SkipFish - Web Application Scanner

Skipfish is an active web application security reconnaissance tool. It prepares an interactive sitemap for the targeted site by carrying out a recursive crawl and dictionary-based probes.

The resulting map is then annotated with the output from a number of active (but hopefully non-disruptive) security checks. The final report generated by the tool is meant to serve as a foundation for professional web application security assessments.

To Run this Web application security scanner

Step1: To get all the parameters of type skipfish -h

 root@kali:~# skipfish -h

Step2: To scan the target and to write the output in the directory.

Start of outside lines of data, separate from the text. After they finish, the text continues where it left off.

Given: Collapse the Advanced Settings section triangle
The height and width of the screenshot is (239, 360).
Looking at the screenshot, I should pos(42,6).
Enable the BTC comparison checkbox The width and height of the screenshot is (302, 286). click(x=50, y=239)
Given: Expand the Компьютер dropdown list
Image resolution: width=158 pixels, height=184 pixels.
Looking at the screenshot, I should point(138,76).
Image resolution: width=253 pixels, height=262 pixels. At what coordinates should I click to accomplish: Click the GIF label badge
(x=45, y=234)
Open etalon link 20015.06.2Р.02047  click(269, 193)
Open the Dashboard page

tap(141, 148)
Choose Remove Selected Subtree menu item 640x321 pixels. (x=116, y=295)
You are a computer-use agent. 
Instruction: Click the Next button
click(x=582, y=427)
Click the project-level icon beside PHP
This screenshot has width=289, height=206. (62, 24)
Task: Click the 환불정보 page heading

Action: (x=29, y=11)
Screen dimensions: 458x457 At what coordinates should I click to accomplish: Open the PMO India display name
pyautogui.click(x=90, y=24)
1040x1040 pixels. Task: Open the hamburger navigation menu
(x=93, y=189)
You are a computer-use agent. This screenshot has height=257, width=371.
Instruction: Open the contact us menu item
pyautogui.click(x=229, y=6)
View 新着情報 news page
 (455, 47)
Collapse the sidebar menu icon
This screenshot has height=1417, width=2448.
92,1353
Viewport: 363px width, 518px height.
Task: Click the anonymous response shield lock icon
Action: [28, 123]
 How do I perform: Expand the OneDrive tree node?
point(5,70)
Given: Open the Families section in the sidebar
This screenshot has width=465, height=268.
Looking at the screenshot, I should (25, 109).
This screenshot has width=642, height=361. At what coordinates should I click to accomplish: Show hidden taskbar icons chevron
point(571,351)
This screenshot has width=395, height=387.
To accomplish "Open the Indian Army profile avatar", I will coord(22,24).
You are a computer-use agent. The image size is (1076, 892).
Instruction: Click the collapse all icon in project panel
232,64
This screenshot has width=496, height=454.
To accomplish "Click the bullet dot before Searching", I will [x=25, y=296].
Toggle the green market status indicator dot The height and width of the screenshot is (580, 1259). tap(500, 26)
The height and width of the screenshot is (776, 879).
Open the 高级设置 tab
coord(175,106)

root@kali:~# skipfish -d -o 202 http://192.168.169.130/

It will go on scanning through every request, external/Internal links and statistics.

Once the scan completed it will create a professional web application security assessments.

Output consist of various sections such as document type and Issue type overview.

For scanning Wildcard domains

root@kali:~# skipfish -D .192.168.169.130 -o output-dir1 http://192.168.169.130/

You need to customize your HTTP requests when scanning big sites.

-H To insert any additional, non-standard headers. -F To define a custom mapping between a host and an IP. -d Limits crawl depth to a specified number of subdirectories. -c Limits the number of children per directory. -x Limits the total number of descendants per crawl tree branch. -r Limits the total number of requests to send in a scan.

skipfish also provides the summary overviews of document types and issue types found, and an interactive sitemap, with nodes discovered through brute-force, denoted in a distinctive way.

Need to specify -e to avoid binary responses for reporting.